Résultats stupéfiants

Le résultat concernant l’approche des jeunes vis-à-vis de la cigarette est proprement stupéfiant. L’étude porte sur 200 jeunes, âgés de 13 à 18 ans. Menée entre 2014 et 2017, elle a consisté en plusieurs séries d’entretiens individuels et collectifs. Elle s’est déroulée dans le cadre plus global de l’étude ARAMIS : Attitudes, Représentations, Aspirations et Motivations lors de l’Initiation aux Substances psychoactives. L’échantillon est représentatif de milieux sociaux diversifiés, en France métropolitaine.

L’échantillon de jeunes, représentatif et diversifié, a une très mauvaise image du tabac.

La première surprise est de taille : la prévention sur les méfaits du tabac semble avoir porté ses fruits. Le tabac est “fortement stigmatisé”, pour reprendre les termes de l’OFDT. Il est considéré comme dangereux autant par son pouvoir addictif que par ses effets sur la santé. De nombreux jeunes précisent qu’ils sont confrontés aux méfaits du tabac dans leur entourage.

Ainsi, cette génération semble être la première pour qui l’usage du tabac est dénormalisé. Fumer n’est plus considéré comme allant de soi ou être fumeur comme une attitude favorisant la sociabilisation. Les fumeurs ne sont plus la norme, dans l’esprit de ces jeunes, ils sont l’exception, et considérés comme victimes d’une habitude malsaine.

Fumer n’est plus considéré comme normal par les ados.

Ça, c’était la première surprise, et la bonne. Parce que la deuxième surprise est mauvaise : le tabac étant malsain, les jeunes se tournent plus volontiers vers le cannabis sous forme d’herbe et vers l’alcool, l’un et l’autre étant considérés comme plus naturels, plus sains et plus conviviaux.

Fumette au grand jour

En revanche, facile à trouver, peu onéreux, et considéré comme naturel, le cannabis séduit les jeunes.

Parce que c’est le paradoxe : le cannabis sous forme d’herbe, familièrement la “beuh”, est devenu, pour ces jeunes, facile à trouver… Et revient moins cher que le tabac. Pour simplifier l’analyse de l’OFDT, extrêmement détaillée et poussée, on peut retenir deux grandes raisons à cette prédominance de l’herbe sur la cigarette.

La première est le produit en lui-même. Les jeunes interrogés déclarent, parmi ceux qui ont essayé les deux substances, que la première cigarette était décevante : pas ou peu d’effets, et un goût désagréable. En revanche, toujours selon les jeunes, le premier joint était perçu comme une expérience positive : goût jugé agréable et effets constatés plaisants.

Ils trouvent de plus des utilités à l’herbe.

Pire, au-delà de son aspect récréatif, les jeunes trouvent dans l’herbe des utilités : relaxation, apaisement, distraction, endormissement, autothérapie… mais aussi des fonctions stimulantes pour affronter contraintes et difficultés.

L’effet passerelle sous un autre angle ?

Enregistrements extraits

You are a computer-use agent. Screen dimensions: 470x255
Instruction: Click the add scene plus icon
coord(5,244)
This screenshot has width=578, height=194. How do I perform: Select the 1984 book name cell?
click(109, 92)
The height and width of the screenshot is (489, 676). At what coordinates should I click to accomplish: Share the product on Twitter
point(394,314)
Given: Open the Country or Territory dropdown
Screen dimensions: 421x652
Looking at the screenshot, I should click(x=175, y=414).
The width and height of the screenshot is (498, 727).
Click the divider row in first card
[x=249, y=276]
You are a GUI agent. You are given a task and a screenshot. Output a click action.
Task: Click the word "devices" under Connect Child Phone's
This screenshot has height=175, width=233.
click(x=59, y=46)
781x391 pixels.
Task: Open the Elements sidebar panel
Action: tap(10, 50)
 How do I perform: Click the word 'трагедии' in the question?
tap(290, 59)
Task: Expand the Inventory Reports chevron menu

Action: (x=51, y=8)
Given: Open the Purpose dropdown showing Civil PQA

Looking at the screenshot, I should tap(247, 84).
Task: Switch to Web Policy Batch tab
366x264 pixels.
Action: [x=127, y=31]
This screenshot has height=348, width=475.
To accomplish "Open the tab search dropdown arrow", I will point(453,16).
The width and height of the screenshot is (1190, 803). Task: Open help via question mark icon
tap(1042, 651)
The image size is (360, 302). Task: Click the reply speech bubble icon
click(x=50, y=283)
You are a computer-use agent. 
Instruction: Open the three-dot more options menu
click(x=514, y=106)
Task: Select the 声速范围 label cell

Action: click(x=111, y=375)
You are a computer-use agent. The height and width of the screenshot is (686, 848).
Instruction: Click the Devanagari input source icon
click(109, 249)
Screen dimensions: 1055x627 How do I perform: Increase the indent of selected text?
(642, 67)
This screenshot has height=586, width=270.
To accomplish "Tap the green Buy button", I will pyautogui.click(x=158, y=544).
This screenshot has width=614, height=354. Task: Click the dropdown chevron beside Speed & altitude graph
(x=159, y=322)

But de l'exercice
Réécrivez sous forme de liste le paragraphe de l'extrait sur les jeunes et le tabac qui commence par « La première est le produit en lui-même », en gardant ses faits principaux.

Réponse à l'exercice
- Première raison : le produit lui-même.
- Parmi les jeunes interrogés qui ont essayé les deux substances, la première cigarette a été décevante, avec peu ou pas d'effets et un goût désagréable.
- Selon ces jeunes, le premier joint a été une expérience positive, avec un goût jugé agréable et des effets plaisants.